This invention is concerned with catalysts and methods for reducing the toxicity of exhaust gases from internal combustion engines.
Recently, environmental pollution due to exhaust gases and other emissions from automotive and other internal combustion engines has become a critical environmental problem. No completely satisfactory solution has yet been devised.
The components of exhaust gases from internal combustion engines which are generally considered as the most harmful are carbon monoxide, nitrogen oxides and hydrocarbons which have failed to burn in the engine. Early attempts to avoid these problems were limited to improvements in engine design. More recently, other methods have been proposed, including after-burners designed to complete the ignition of unburned components and catalytic converters designed to convert the toxic components of the gases to non-toxic derivatives.
This invention is concerned more specifically with improved catalysts for use in catalytic converters.
The catalysts presently employed in converters of known types include, for example, oxides of metals, such as iron, manganese, copper, chromium and nickel, and mixtures of these. Noble metals, such as platinum and palladium, deposited on inert carriers, such as alumina and silica, have also been employed.
Two processes are generally utilized with catalytic converters. The first is a two-stage catalytic reaction system in which the exhaust gases exiting the engine are brought into contact with a reducing catalyst to reduce the oxides of nitrogen. The products of this reaction are normally mixed with secondary air and mixture brought into contact with an oxidizing catalyst which oxidizes the carbon monoxide and the unburned hydrocarbons. In a second or single-stage system, the exhaust gases are typically mixed with air to adjust the oxygen concentration and the mixture is brought into contact with a catalyst for simultaneous reduction of nitrogen oxides and oxidation of carbon monoxide and unburned hydrocarbons.
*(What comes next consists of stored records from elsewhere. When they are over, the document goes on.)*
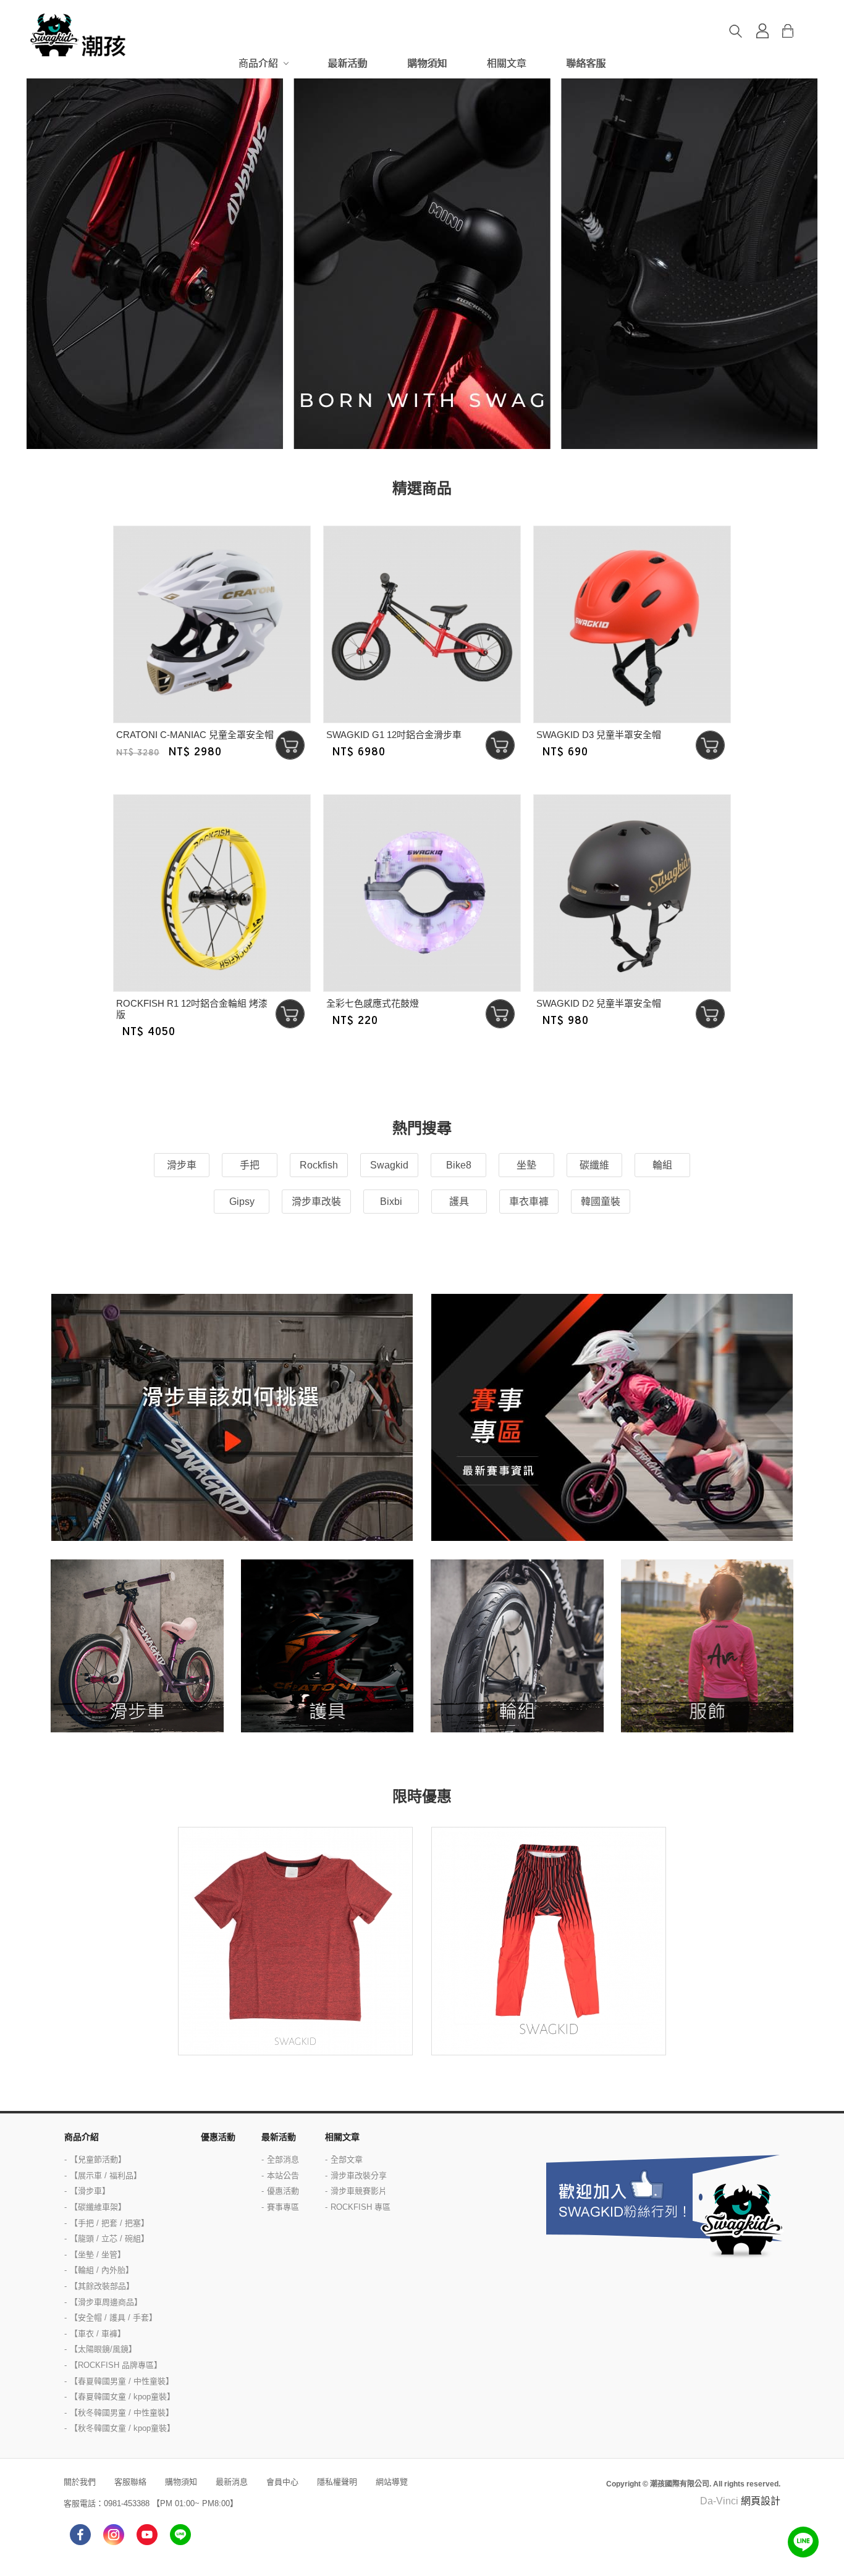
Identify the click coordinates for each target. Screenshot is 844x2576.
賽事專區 (283, 2207)
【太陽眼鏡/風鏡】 (103, 2349)
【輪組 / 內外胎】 (101, 2270)
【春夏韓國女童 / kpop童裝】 (122, 2396)
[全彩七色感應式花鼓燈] (422, 893)
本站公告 (283, 2175)
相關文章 (506, 63)
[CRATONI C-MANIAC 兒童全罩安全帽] (212, 624)
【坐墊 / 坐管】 (97, 2254)
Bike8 (458, 1165)
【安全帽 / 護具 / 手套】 (113, 2317)
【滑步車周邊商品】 (106, 2302)
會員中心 (282, 2481)
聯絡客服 (586, 63)
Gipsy (242, 1201)
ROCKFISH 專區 (360, 2207)
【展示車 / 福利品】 (105, 2175)
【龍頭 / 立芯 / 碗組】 (109, 2238)
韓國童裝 (600, 1201)
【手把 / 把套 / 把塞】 (109, 2223)
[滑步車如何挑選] (232, 1417)
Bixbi (391, 1201)
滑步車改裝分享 (359, 2175)
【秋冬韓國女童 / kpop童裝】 (122, 2428)
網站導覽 (392, 2481)
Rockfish (319, 1165)
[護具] (327, 1645)
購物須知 (427, 63)
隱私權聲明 (337, 2481)
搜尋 (735, 31)
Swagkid (389, 1165)
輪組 (662, 1165)
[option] (422, 263)
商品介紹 (258, 63)
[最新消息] (612, 1417)
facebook (80, 2534)
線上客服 (803, 2542)
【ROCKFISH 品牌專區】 (116, 2365)
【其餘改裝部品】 (102, 2286)
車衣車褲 (529, 1201)
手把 (250, 1165)
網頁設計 (760, 2501)
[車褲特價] (548, 1941)
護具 (459, 1201)
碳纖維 (594, 1165)
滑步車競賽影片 (359, 2191)
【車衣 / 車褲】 (97, 2333)
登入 (762, 31)
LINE (180, 2534)
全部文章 (347, 2159)
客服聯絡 (130, 2481)
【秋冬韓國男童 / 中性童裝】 (122, 2412)
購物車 (797, 31)
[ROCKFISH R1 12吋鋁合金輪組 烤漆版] (212, 893)
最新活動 (347, 63)
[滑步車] (137, 1645)
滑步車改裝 (316, 1201)
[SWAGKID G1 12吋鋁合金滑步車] (422, 624)
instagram (113, 2534)
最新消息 (232, 2481)
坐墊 (526, 1165)
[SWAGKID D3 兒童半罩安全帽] (632, 624)
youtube (147, 2534)
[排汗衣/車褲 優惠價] (295, 1941)
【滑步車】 (90, 2191)
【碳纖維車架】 (98, 2207)
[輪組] (517, 1645)
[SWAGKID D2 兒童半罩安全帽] (632, 893)
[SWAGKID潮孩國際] (79, 34)
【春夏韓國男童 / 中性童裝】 (122, 2381)
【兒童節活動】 (98, 2159)
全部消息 (283, 2159)
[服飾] (707, 1645)
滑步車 (181, 1165)
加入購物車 (290, 745)
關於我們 (80, 2481)
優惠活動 (218, 2137)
The single-stage process is generally preferred since it can be implemented in a relatively small catalyst vessel so that design problems for installation are alleviated. Additionally, the exothermic and endothermic reactions proceed simultaneously so that overall conversion may be conducted with a high degree of efficiency. Amongst the disadvantages of the single-stage process are that with conventional catalysts, the range of oxygen concentrations for satisfactory reaction is critical and difficult to adjust, and the simultaneous catalytic oxidation and reduction reactions require the use of separate catalysts and the presence of these in one reaction vessel may result in a reduction in the efficiency of each of them.